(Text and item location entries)
□ □ □

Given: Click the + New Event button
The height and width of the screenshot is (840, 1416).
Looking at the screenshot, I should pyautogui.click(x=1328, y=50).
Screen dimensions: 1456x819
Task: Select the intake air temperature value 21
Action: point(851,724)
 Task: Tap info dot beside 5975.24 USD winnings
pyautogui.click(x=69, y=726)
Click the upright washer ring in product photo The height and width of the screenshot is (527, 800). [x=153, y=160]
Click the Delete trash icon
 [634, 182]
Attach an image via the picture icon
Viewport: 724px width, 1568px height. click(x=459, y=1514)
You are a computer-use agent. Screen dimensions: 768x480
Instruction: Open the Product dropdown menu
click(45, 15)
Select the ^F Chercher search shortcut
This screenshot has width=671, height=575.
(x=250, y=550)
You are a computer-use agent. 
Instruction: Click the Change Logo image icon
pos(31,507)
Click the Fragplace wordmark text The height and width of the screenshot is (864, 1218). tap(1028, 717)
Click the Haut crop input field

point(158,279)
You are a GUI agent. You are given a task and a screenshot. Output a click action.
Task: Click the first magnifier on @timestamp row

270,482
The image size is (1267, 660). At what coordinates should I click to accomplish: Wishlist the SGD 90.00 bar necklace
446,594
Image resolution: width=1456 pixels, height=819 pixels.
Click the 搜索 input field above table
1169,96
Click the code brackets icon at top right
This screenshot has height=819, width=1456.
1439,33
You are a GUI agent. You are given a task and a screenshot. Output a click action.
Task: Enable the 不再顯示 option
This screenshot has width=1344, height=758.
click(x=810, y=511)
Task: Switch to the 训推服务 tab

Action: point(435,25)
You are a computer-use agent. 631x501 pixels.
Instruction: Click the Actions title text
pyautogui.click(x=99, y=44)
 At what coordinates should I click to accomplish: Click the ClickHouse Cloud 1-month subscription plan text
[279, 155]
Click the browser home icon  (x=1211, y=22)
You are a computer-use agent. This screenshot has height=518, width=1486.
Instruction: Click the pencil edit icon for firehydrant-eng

□ □ □

Rewrite the data from the line containing "Task: Switch to the 训推服务 tab" through the line containing "pyautogui.click(x=99, y=44)" as a numbered list, one line per item, leaving out any blank lines.

1. Task: Switch to the 训推服务 tab
2. Action: point(435,25)
3. You are a computer-use agent. 631x501 pixels.
4. Instruction: Click the Actions title text
5. pyautogui.click(x=99, y=44)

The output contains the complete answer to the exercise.